Para tetua bingung. Semua pria sibuk berdebat. Tapi justru kelompok perempuan
yang dipimpin Ema bergerak duluan. Mereka naik ke hutan, mencari mata air baru,
dan membangun jalur bambu untuk menyalurkan air ke rumah-rumah.
Saat air mengalir
kembali, anak-anak melompat kegirangan. Dan para tetua hanya bisa berdiri diam,
malu bercampur kagum. Satu demi satu, mereka mulai datang ke rumah Ema.
“Ema… boleh kita
dengar lu pung ide soal kebun desa?”
Untuk pertama kalinya,
suara perempuan didengar, bukan hanya gema. Ema tidak pernah membalas dendam.
Ia hanya tersenyum. Ia tahu, perempuan bukan dilahirkan untuk diam, tapi untuk
berdiri sejajar. Seperti tulang rusuk—bukan di atas, bukan di bawah. Di sisi.
Di kampung, Ema bukan
tokoh penting. Ia tak duduk dalam sidang gereja, tak punya nama di papan RT.
Tapi ketika anak-anaknya berbicara tentang kekuatan, mereka selalu menyebut:
Mama.
Dan jika suatu saat Tius
jadi pemimpin, ia akan tahu bahwa kekuatan yang membentuknya bukan datang dari
rotan atau teriakan. Tapi dari tangan tua yang mengusap keningnya saat demam.

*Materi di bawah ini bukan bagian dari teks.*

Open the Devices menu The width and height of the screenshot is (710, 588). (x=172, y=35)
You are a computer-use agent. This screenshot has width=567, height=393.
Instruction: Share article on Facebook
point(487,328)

Dari doa lirih seorang perempuan kuat di ujung malam.
Itulah perempuan. Ia
disebut Ezer Kenegdo. Ia disebut empu. Ia disebut prajurit. Dan ia adalah akar
yang tak pernah terlihat, tapi menopang seluruh pohon.
Tirai bayangan
tertutup. Senja jatuh perlahan di kampung. Di kejauhan, suara lesung menumbuk
jagung berpadu dengan nyanyian Ema yang tak pernah benar-benar berhenti.